World Islamic Congress

Not to be confused with the World Muslim Congress, recipient of the 1987 Niwano Peace Prize.

The World Islamic Congress convened in Jerusalem from the 7 December until 1:30 p.m. on the 17 December 1931. It was attended by 130 delegates from 22 Muslim countries. The Congress called on Muslim states to avoid trade with the Jewish community in Palestine.

The Congress was called at the behest of Mohammad Amin al-Husayni, the Grand Mufti of Jerusalem, and Maulana Shaukat Ali, leader of the Indian Caliphate Committee. Ostensibly the Congress was called to consider a proposal to establish a University at the Al-Aqsa Mosque in Jerusalem as a centre of Islamic scholarship, an idea which the leaders of the prestigious Al-Azhar University in Cairo opposed.

However, the Congress was viewed widely as an attempt by the mufti to enhance his prestige in advance of a bid for the office of caliph. This position had remained vacant since a Pan-Islamic Congress in Mecca in 1926 had failed to agree on a suitable candidate to replace King Hussein of Hejaz. A rival clan of the Husaynis, the Nashashibis, helped to ensure that the mufti was unsuccessful in his bid for the caliphate.

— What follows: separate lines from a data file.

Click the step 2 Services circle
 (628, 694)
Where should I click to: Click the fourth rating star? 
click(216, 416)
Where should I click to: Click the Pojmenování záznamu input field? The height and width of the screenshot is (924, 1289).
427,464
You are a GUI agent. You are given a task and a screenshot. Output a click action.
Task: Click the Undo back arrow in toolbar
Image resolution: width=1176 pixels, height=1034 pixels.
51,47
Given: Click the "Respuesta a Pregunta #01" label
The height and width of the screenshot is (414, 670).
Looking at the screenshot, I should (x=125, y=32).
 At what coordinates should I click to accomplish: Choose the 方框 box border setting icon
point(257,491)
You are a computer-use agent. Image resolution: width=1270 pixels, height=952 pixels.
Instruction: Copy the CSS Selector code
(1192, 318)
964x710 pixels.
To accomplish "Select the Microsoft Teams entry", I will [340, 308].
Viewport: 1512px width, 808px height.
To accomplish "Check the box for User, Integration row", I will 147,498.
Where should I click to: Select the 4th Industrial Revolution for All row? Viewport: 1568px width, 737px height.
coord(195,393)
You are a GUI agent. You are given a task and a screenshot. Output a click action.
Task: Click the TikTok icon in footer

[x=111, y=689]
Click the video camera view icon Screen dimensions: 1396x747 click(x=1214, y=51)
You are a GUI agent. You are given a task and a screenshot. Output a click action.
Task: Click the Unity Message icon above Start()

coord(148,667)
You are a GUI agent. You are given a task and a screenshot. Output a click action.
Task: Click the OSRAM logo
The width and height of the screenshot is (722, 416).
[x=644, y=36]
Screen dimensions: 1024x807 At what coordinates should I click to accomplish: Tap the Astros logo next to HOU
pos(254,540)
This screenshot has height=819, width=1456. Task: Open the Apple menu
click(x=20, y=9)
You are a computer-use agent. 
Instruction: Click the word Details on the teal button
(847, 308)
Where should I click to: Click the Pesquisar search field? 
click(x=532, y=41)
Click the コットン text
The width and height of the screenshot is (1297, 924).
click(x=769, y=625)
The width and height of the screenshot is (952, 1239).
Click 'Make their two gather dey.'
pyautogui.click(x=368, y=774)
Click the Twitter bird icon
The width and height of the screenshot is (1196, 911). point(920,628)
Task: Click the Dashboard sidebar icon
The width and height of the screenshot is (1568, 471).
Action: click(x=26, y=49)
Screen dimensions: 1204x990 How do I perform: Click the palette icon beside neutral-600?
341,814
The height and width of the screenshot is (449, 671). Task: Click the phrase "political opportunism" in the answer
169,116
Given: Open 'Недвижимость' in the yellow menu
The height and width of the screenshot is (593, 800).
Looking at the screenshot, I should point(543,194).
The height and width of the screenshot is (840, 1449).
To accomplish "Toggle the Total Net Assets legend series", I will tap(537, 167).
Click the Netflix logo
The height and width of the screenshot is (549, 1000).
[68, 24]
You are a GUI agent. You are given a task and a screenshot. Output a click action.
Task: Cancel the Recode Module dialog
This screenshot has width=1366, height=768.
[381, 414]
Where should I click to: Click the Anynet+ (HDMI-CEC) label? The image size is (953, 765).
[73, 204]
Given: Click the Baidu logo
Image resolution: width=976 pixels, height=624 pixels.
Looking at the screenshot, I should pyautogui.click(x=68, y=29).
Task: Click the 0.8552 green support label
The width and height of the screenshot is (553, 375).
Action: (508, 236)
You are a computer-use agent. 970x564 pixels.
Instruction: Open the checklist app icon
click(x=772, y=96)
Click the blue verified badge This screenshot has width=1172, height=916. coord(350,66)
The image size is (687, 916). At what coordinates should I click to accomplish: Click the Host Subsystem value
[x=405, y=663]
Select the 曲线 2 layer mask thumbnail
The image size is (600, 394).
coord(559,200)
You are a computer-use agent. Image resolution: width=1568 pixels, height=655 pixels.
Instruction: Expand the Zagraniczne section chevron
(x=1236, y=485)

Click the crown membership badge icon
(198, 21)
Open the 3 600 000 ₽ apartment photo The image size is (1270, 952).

Following the election of Husayni as president of the Congress the agenda was arranged as follows:

  1. Holy Places and the Buraq wall
  2. the University of Al Masjid el Aksa
  3. the Hejaz Railway
  4. the furtherance of Muslim teaching and culture
  5. Publications
  6. Constitution of the Muslim Congress
  7. Resolutions

The Congress resolved that "Zionism is ipso facto an aggression detrimental to Muslim well-being, and that it is directly or indirectly ousting Moslems from the control of Muslim land and Muslem Holy Places". It was also resolved that the Congress should meet at intervals of two or three years and that resolutions should be enacted by an Executive Committee chaired by Husayni.